Today the Nonhuman Rights Project requested leave to file a reply to an amicus curiae (“friend of the court”) brief filed Nov. 29 by Richard L. Cupp, Jr. with the New York Supreme Court, Appellate Division, First Judicial Department in chimpanzee Tommy’s case.

Cupp “offers neither science nor law to support his positions” and reasons from a flawed understanding of the meaning of the social contract and how the common law evolves, the NhRP argues.

In his brief, Cupp, a law professor at Pepperdine University, maintains that the Court should deny the NhRP’s appeal because, unlike humans, nonhuman animals do not possess a “sufficient level of moral agency” to be considered legal persons under the social contract and the existing norms of a “human legal system.” Cupp opposes recognition of rights for any nonhuman animal, which he sees as a potential threat to vulnerable humans.

Far from being a threat to humans, recognition of Tommy’s legal personhood and fundamental right to bodily liberty only strengthens human rights, the NhRP asserts:

Professor Cupp has it exactly backwards when he argues that granting Tommy the basic common law right to bodily liberty would somehow threaten the rights of vulnerable human beings.

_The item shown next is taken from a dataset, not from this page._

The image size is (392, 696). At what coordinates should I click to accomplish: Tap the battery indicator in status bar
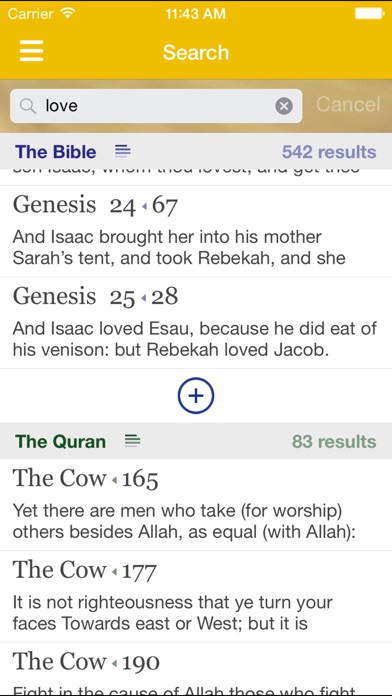pos(369,14)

It is Professor Cupp’s position, not the NhRP’s, that poses a threat not just to the most vulnerable human beings, but to all rightsholders, for arbitrarily denying personhood to any being undermines every rational claim of every human to personhood and fundamental rights.

The NhRP cites specific rulings, including a ruling by the US Supreme Court, to emphasize that the social contract does not require individual “participation” of the sort used to deny Tommy his personhood—the determination of which is a matter of public policy, not personal philosophy.

The Court granted Cupp’s motion to file his amicus curiae brief on Dec. 22 and moved Tommy’s hearing from the January term to the same day in the February term as Kiko’s hearing (as yet unscheduled).

The NhRP expects the Court to act on its motion for leave to file a reply to Cupp’s brief in the coming weeks.